Introduction¶
Design goals¶
The fundamental idea is to synchronize portions of two zpools on potentially, but not necessarily, two different physical computers. This may be for backups but also for moving “projects” or virtual machines around between different workstations or servers.
The overall approach should be as robust as possible, allowing for fine-grained tests, easy maintenance and good extensibility. Under no circumstances, even if misconfigured, should the tool allow data loss to occur, ideally making it just as reliable as the ZFS filesystem underneath. It should be possible to mathematically proof the latter.
Two of the requirements that led to abgleich being developed was as-fast-as-possible transfers while also allowing to optimize for the data volume being transferred during backups in low-bandwidth-environments.
By default, abgleich generates a sequence of atomic transactions which are presented to the user for confirmation before acting on them. In this regard, it behaves rather similar to partitioning tools such as parted or GParted.
While the tool can be used on headless servers, it is explicitly also aiming at laptops, desktop computers and workstations running on ZFS. Proper command line and graphical user interfaces for “end users” are therefore required. A single API is driving the different types of user interfaces.

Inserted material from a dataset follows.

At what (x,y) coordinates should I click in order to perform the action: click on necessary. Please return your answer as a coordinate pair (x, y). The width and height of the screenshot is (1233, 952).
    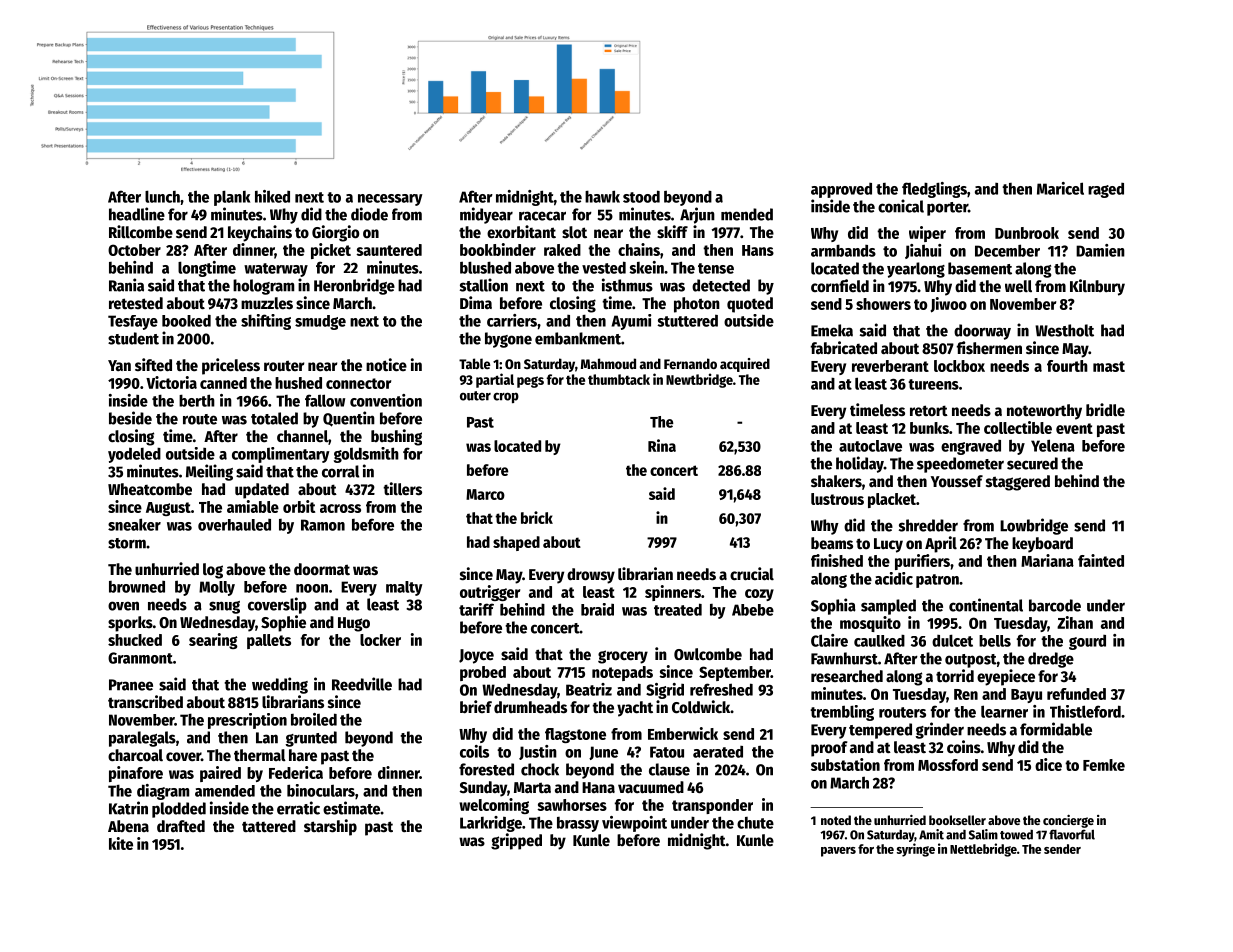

ZFS’ ability to create and clone snapshots allows to mimic workflows similar to what is possible with git. Just like git “commits”, the idea is to only create snapshots if a dataset/volume actually contains changes. In the ZFS world, this is a rather unusual design choice as it is common practise to generate snapshot in fixed time intervals regardless of changes in the dataset/volume. abgleich implements special logic to safely and quickly determine if a dataset/volume contains “uncommitted” changes.
With regards to similarities to git, abgleich aims to provide the ability to synchronize “projects” (datasets/volumes) across multiple computers in addition to providing backup functionality. Projects can be “moved” or “cloned” from one machine to the next, allowing a user to always work on them efficiently and locally. Besides, synchronization operations can happen both in a pull and a push configuration.
Video: Discussion and demo of abgleich (in German)¶
A discussion and “live” demo of abgleich (in German) can be found here.
Alternative ZFS-based Tools¶
The one and only, the classic, the “bash-nightmare”: zfs-auto-snapshot.
Noteworthy alternative sync and backup tools¶
It has been attempted to build similar tools on top of BTRFS, which did not take off as much as initially expected despite being seen as a better or purer version of ZFS, i.e. less licensing issues. Noteworthy examples include btrfs-sxbackup and btrbk.
Besides, there is a rather mature family of similar tools based on rsync, which primarily suffer from the significant performance overhead of having to go through all of the filesystem’s layers where ZFS-based tools in comparison can operate on a rather low block-level.
Another noteworthy example offering similar capabilities but operating on top of the filesystem as well is Borg.
Although git itself is not intended to manage large binary files or simply very high numbers of files at once, it can be extended with plugins such as git-lfs to provide capabilities very similar to abgleich. Unfortunately, any git-based approach will suffer from filesystem-overhead just like rsync, next to other issues. Other approaches based on git have been developed by Microsoft for dealing with very large mono-repos. Examples include VFS for Git (first generation, abandoned), Scalar (second generation, abandoned) and microsoft/git (third and current generation).